Henrhyd Falls and Nant Llech walk
Discover the tranquil surroundings at Henrhyd Falls as you take this adventurous walk to the highest waterfall in South Wales.
Admire the spectacular falls in full flow
Plunging into the wooded Graig Llech Gorge, Henrhyd is best seen after a heavy downpour; please take care as paths can get very slippery. After visiting the falls take time to meander down the Nant Llech valley admiring the haven for wildlife that surrounds you and passing a disused watermill, the Melin Llech, along the way.
National Trust car park (no charges apply) grid ref: SN853121
Start your walk from the National Trust car park and pass through two gates, following the footpath down the slope to a track junction at the bottom. Turn left and cross the wooden bridge, walking up the steep steps to the footpath at the top. The bridge was built in 1985 and the steps were added in 2001 by our staff and volunteers following a landslide that destroyed the original path. Continue along the footpath to the waterfall. Henrhyd Falls is the highest in South Wales at 90 feet (27m). Take care as the spray from the falls can make the ground slippery. Once you've taken time to enjoy the spectacular waterfall, retrace your steps back across the bridge to the track junction.
Henrhyd Falls plunges into the Graig Llech Gorge, an enclosed and steep sided valley that produces its own micro climate where moss and ferns thrive. Found on the western side of the Brecon Beacons National Park, the nearby village of Coelbren sits on the edge of a coal field – a once abundant industry in South Wales.
Go straight ahead, following the footpath with Nant Llech on your left-hand side. The trees that cling to the steep sides of the valley are mainly sessile oak and ash, although you can also find small-leafed lime, alder and wych elm. Keep following the footpath and just after you cross a boardwalk, the smaller waterfall can be seen on your left.
Other falls and cascades
Trout can sometimes be seen trying to jump the smaller fall. The valley is a haven for wildlife where many woodland birds can be heard and seen. Keep your eyes open for dippers or even a kingfisher.
Keep following the footpath until you pass through a gate which marks the end of National Trust land. Then cross a small bridge and continue to follow the path down the valley. After about 15 minutes, you'll reach the site of a large landslide were the path narrows and negotiates its way through the debris.
Continue along this path until you reach the site of the disused watermill - the Melin Llech (these buildings are private property, please do not enter). From Melin Llech, continue past the bridge on the left and follow the track uphill for about 25yd (23m). Join the footpath on your left and continue along this path to a kissing gate and minor road, cross the road and turn right to another kissing gate on your left.

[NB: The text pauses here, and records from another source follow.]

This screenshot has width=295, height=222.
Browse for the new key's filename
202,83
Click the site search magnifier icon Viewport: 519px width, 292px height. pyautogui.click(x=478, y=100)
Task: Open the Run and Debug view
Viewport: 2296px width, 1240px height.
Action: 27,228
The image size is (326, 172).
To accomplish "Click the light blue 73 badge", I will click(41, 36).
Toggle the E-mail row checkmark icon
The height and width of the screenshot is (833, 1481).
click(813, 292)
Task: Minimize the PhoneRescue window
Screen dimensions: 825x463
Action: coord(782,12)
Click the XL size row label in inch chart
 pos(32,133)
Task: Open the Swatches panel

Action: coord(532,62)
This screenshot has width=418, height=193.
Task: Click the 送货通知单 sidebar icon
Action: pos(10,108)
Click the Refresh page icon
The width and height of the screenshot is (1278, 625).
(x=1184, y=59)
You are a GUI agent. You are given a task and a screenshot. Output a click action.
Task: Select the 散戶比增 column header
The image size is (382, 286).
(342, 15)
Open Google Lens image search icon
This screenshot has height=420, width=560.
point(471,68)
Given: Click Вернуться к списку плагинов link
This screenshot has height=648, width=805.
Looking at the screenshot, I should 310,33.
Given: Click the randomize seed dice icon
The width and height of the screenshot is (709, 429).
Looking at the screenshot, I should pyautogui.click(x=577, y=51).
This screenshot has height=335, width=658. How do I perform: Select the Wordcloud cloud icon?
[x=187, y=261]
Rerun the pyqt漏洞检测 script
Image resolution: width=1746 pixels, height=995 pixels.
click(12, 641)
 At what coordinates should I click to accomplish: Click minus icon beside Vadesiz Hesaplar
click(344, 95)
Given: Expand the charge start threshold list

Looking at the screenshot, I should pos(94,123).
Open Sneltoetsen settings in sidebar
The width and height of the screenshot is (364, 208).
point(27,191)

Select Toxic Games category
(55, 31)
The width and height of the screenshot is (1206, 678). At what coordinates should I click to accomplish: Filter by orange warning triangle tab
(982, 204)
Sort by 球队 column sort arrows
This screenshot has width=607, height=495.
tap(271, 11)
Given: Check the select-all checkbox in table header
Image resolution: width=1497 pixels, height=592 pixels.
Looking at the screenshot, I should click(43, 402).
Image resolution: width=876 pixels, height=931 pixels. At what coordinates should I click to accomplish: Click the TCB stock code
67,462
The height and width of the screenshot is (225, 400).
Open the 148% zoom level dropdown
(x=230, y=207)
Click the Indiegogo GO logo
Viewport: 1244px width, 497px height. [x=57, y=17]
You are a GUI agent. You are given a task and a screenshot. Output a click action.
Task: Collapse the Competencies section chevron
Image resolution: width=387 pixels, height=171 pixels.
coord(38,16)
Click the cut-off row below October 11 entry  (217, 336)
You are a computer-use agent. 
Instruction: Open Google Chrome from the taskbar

Preserving our special places
A lot of hard work goes into maintaining our special places and Henrhyd is no exception. A team of dedicated National Trust staff and volunteers work on the many footpaths, bridges, styles and gates every year to help keep the countryside accessible for you to enjoy.
Follow the path then the River Tawe, which flows all the way to Swansea and into the Bristol Channel, will come into view. You have now reached the midway point of the walk. Return to the minor road by the path you've just followed. Once there, you can either follow the path that brought you down the Nant Llech valley back to the car park or return along the minor roads via Coelbren.